• **ACTIVITY**:
Please set down, exactly as written, the line containing "The height and width of the screenshot is (388, 868)." and every line after it through the end of the records.

= = = =

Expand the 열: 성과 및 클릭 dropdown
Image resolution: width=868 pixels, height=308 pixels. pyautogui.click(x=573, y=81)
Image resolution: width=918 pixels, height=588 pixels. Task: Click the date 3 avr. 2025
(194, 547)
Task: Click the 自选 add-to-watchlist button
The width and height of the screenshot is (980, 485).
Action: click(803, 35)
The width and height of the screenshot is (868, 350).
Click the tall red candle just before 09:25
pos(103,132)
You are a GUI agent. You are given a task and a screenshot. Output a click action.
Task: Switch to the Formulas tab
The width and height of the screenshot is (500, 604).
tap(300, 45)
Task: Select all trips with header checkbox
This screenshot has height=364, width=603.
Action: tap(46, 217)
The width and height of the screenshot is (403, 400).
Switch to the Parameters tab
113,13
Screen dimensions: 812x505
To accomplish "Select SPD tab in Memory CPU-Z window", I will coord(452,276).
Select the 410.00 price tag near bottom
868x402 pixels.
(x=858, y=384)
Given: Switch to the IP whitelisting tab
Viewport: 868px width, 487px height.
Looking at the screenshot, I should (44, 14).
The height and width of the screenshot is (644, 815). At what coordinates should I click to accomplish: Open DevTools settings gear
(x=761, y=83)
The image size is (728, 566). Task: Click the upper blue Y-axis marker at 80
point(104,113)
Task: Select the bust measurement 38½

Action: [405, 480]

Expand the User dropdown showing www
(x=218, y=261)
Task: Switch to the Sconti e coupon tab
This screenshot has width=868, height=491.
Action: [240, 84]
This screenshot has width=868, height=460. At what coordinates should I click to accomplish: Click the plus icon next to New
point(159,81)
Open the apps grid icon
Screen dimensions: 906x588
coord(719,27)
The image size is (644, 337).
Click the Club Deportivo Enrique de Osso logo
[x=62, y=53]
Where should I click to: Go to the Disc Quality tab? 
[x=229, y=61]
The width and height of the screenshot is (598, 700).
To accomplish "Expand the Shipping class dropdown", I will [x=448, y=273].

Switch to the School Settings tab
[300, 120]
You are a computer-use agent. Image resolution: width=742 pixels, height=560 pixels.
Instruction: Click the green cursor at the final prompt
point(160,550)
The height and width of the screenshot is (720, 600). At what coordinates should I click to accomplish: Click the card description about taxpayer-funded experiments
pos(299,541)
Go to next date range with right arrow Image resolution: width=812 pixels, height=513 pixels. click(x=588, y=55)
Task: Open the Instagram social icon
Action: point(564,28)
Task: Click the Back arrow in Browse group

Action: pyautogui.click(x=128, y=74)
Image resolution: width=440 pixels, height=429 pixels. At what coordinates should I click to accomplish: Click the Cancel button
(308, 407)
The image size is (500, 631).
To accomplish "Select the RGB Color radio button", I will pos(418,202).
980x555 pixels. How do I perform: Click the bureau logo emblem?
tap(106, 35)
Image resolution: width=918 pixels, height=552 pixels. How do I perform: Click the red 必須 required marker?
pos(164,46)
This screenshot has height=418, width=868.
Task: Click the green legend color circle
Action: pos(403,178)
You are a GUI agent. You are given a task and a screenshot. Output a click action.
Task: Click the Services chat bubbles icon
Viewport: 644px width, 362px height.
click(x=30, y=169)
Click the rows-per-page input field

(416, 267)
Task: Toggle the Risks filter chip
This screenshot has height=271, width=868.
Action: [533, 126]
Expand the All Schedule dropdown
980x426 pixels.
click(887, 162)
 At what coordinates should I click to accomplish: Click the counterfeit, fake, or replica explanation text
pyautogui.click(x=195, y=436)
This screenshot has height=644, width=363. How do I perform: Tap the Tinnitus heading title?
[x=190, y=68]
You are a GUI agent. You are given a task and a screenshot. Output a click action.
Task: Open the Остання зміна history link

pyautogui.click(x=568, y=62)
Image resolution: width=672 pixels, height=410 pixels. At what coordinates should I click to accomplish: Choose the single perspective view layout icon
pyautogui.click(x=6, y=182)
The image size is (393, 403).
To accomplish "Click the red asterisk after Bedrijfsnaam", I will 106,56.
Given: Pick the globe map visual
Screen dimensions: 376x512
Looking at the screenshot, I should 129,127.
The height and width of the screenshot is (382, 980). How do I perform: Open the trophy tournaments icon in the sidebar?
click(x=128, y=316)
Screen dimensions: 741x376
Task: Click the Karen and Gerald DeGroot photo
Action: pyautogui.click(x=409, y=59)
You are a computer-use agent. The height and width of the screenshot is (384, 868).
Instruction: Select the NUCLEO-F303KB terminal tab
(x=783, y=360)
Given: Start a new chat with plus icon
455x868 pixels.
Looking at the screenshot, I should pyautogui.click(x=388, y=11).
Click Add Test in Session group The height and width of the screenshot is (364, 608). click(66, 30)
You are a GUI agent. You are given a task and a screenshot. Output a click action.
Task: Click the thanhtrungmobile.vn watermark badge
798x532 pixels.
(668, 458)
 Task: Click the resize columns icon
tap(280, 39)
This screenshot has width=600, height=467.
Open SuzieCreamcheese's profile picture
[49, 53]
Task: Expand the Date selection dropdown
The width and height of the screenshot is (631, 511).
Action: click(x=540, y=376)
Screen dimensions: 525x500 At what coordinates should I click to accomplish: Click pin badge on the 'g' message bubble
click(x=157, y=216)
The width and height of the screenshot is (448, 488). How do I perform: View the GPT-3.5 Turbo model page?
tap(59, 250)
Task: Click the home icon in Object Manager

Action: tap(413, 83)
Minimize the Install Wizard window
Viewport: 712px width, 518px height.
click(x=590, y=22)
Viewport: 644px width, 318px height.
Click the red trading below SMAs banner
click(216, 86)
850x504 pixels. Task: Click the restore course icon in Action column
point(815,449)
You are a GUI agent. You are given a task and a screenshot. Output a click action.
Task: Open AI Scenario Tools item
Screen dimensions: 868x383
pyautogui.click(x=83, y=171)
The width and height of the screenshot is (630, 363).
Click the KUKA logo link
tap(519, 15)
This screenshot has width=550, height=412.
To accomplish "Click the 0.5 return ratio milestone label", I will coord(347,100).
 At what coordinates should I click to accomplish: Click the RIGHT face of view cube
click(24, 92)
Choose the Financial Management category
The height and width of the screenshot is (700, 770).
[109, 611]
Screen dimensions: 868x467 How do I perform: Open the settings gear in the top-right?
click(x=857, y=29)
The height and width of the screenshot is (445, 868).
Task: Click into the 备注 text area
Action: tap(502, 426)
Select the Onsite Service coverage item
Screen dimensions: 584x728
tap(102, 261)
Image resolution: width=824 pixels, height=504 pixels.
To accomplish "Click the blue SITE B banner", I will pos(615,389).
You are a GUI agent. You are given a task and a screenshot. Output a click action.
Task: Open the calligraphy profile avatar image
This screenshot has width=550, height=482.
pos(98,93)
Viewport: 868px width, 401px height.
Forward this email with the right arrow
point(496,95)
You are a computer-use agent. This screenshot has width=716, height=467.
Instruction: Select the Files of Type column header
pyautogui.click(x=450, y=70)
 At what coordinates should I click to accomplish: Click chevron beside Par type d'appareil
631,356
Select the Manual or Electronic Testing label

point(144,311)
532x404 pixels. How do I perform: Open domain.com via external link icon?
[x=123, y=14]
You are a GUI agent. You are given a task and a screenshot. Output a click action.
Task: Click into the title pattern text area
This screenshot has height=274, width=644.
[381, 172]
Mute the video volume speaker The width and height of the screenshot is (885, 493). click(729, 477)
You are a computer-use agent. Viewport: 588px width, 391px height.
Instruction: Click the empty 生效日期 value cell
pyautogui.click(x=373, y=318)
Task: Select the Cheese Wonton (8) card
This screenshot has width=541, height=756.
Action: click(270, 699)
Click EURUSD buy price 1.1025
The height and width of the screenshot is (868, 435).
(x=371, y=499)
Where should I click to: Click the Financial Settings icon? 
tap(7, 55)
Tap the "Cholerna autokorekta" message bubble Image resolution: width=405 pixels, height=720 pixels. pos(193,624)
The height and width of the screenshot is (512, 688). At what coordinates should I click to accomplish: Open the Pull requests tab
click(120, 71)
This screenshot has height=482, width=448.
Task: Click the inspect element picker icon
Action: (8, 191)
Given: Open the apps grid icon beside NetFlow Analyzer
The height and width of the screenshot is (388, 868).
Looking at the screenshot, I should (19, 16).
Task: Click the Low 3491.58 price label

= = = =

• **YOUR RESPONSE**:
The height and width of the screenshot is (388, 868).
Looking at the screenshot, I should (19, 16).
Task: Click the Low 3491.58 price label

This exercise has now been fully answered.